Hero of Two Worlds: The Marquis de Lafayette in the Age of Revolution
- Cover of the first edition
- Author: Mike Duncan
- Language: English
- Subject: History
- Publisher: PublicAffairs
- Publication date: August 24, 2021
- Publication place: United States
- Media type: Print
- Pages: 513
- ISBN: 978-1-5417-3033-5

= Hero of Two Worlds: The Marquis de Lafayette in the Age of Revolution =

2021 nonfiction book by Mike Duncan

Hero of Two Worlds: The Marquis de Lafayette in the Age of Revolution is a 2021 biography of Gilbert du Motier, the Marquis de Lafayette by American history podcaster and author Mike Duncan. It covers Lafayette's life and times and the significant role he played in the American Revolution, French Revolution, and July Revolution of 1830.

==Reception==
This book has received generally positive reviews.

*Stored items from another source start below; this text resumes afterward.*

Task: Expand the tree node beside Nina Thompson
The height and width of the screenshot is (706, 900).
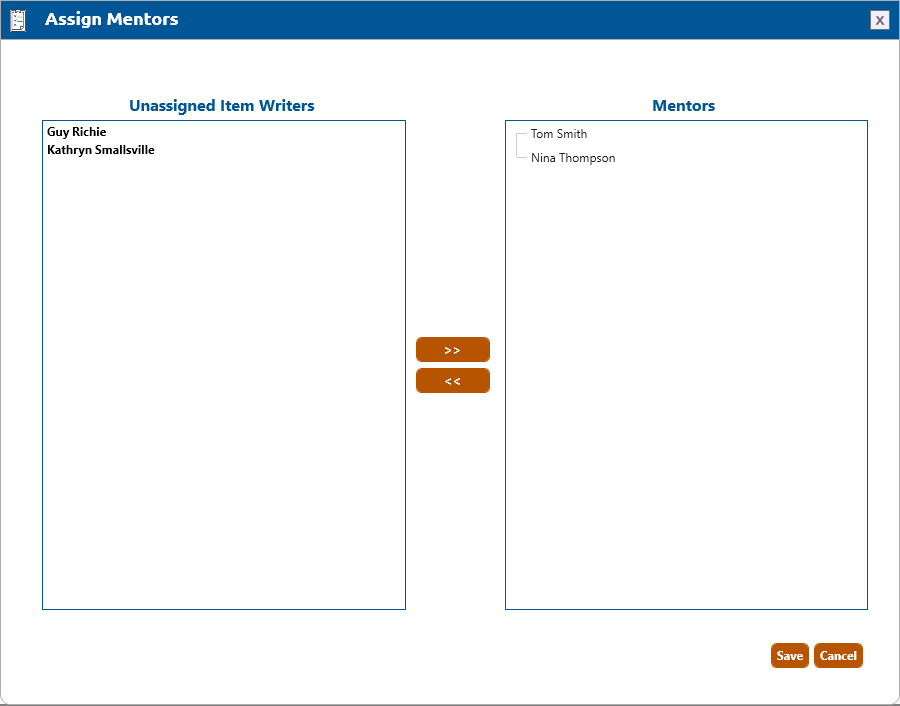Action: click(517, 158)
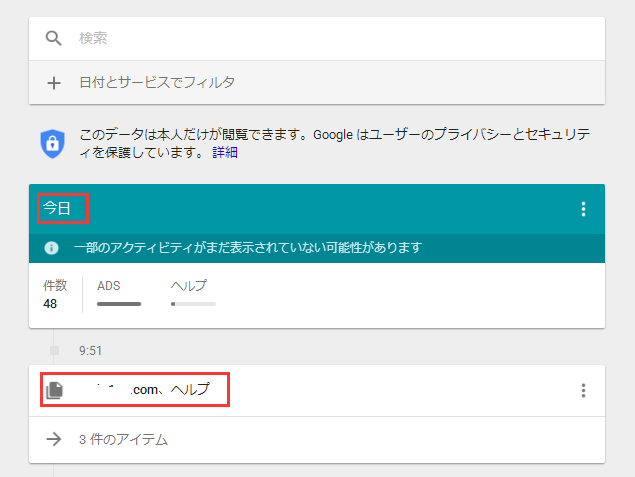Focus the 検索 search field
The height and width of the screenshot is (477, 635).
coord(330,39)
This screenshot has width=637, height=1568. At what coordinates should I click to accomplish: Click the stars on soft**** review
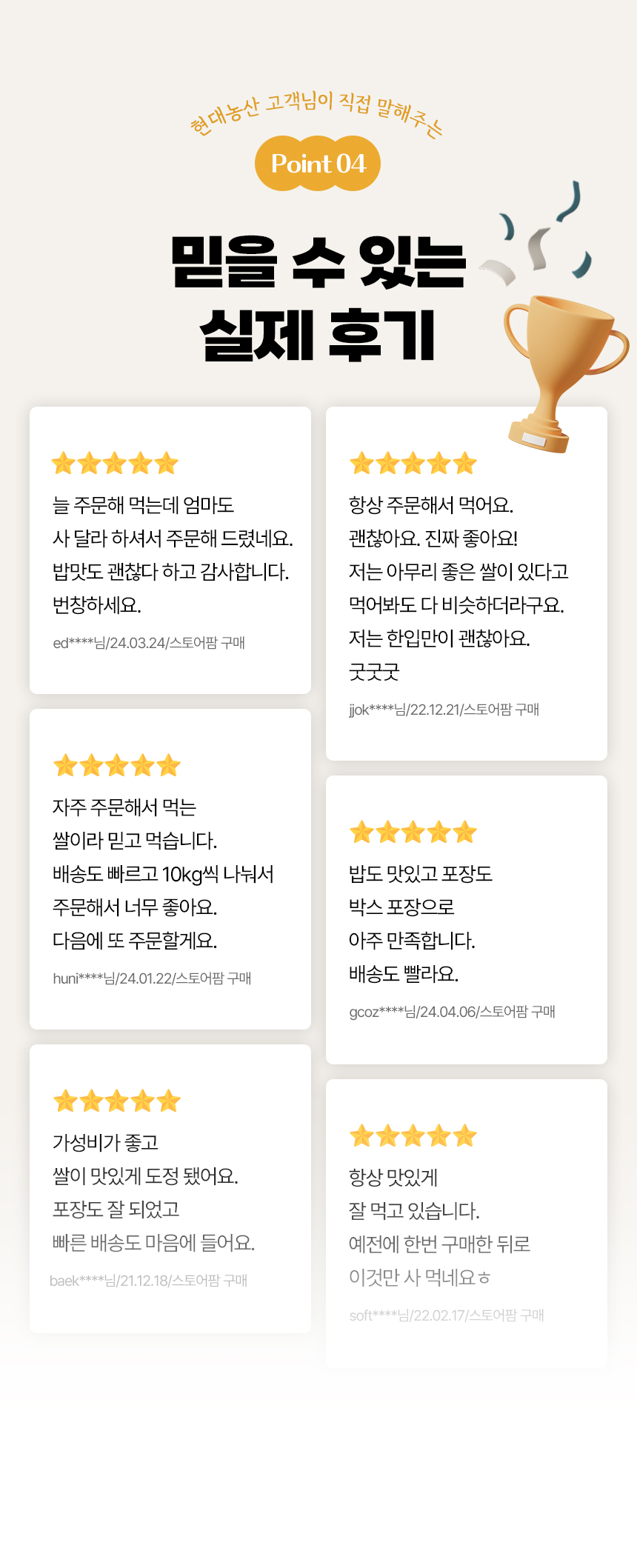(x=413, y=1135)
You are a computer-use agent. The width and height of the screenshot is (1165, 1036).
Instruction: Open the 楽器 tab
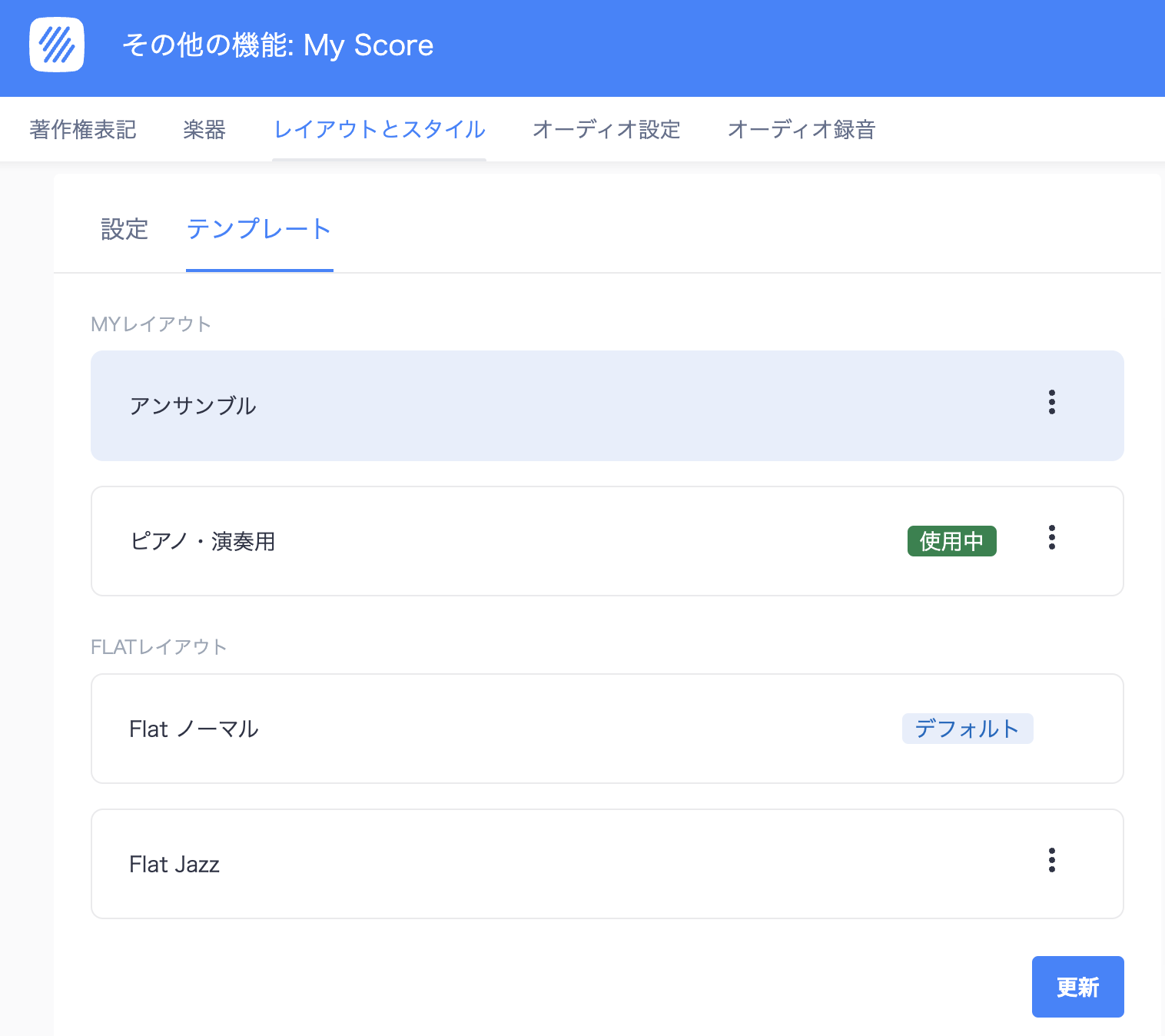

Jamelle Bouie from the New York Times thought that "through Lafayette’s adventures and misadventures...Duncan shows readers a Lafayette who...never fails to show the courage of his convictions and never flinches from a fight when his ideals are on the line...Time and again, Duncan shows Lafayette risking his life and reputation for his ideals."

Publishers Weekly said "Duncan marshals a wealth of information into a crisp and readable narrative. This sympathetic portrait illuminates the complexities of Lafayette and his revolutionary era."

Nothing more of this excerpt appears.